The Bodega was a basement club opposite the Royal Exchange with an upstairs bar, the Red Barn. It had its heyday as a jazz and beat club in the late 1950s and '60s, but by the '70s was a clothes shop, according to Beryl Coyne on Manchester Beat [1], a great site celebrating the '60s Manchester music scene. As the jazz club initially it is remembered by Rod Smith: "You went down some stairs and you were in the world of 1950s trad jazz - Dixieland some called it. It was a large room full of tables and chairs, with the proverbial bar of course.
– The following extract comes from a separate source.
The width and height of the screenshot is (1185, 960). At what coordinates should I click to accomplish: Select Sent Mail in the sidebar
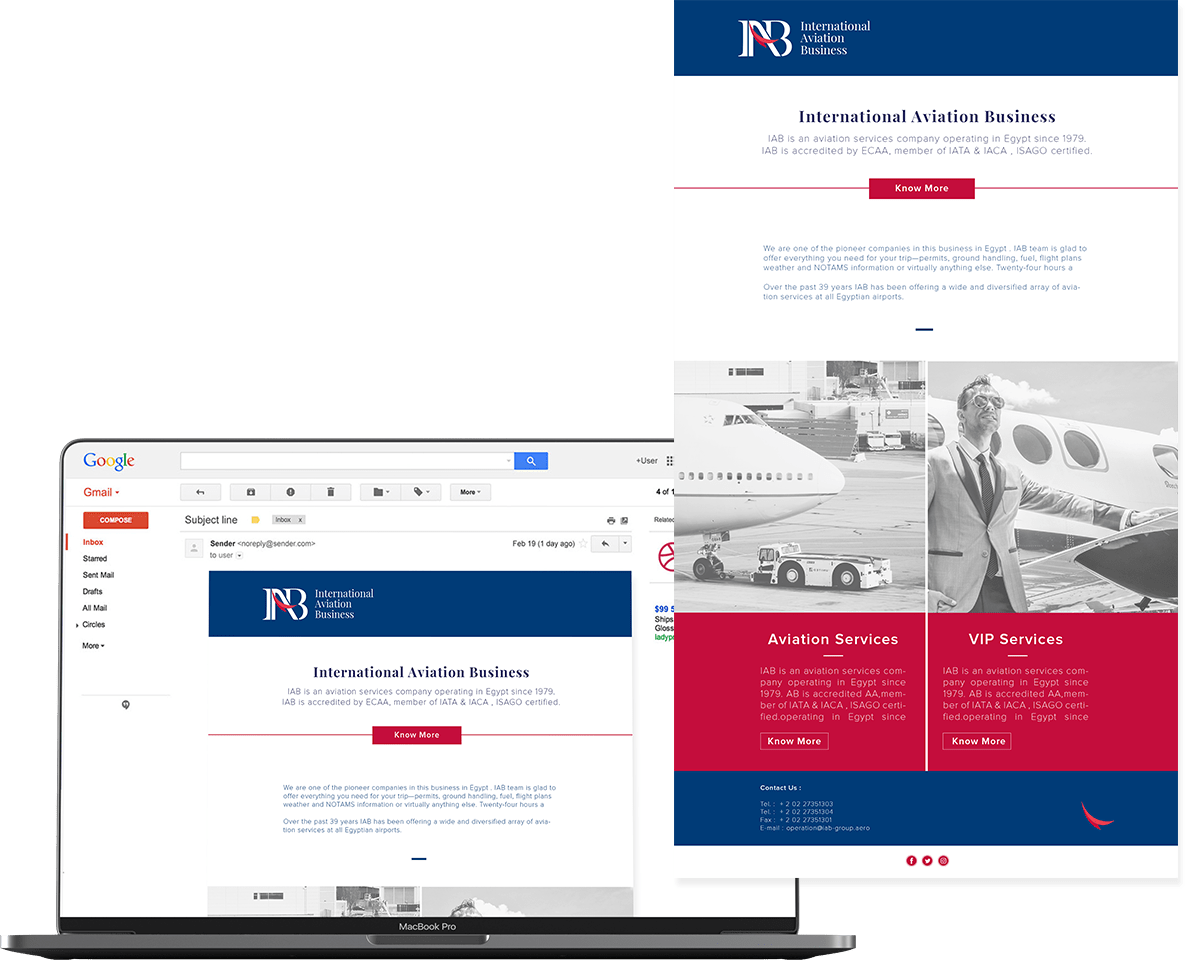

On Saturday nights the Bodega was so full of smoke the place looks liked a typical Manchester smog [2]". George Roberts remembers selling Long Life tinned beer in the Bodega for his brother Don who managed the place in the '60s. Later in the decade it became the Top of the Town, where the fellas would wear brown or green mohair suits, or Sherman shirts with Slazenger V-necks; the girls also in mohair with short feathered hear like Julie Driscoll, according to Warren Taylor. He also mentions the Red Barn upstairs with its long room and bar at the far end. It later became Sounds, and maybe even Granby Bar. The description of its location suggests it may have been here, opposite the Royal Exchange:
Possible location of Bodega, Cross Street. (c) googlemaps.
yes, it was opposite Royal Exchange.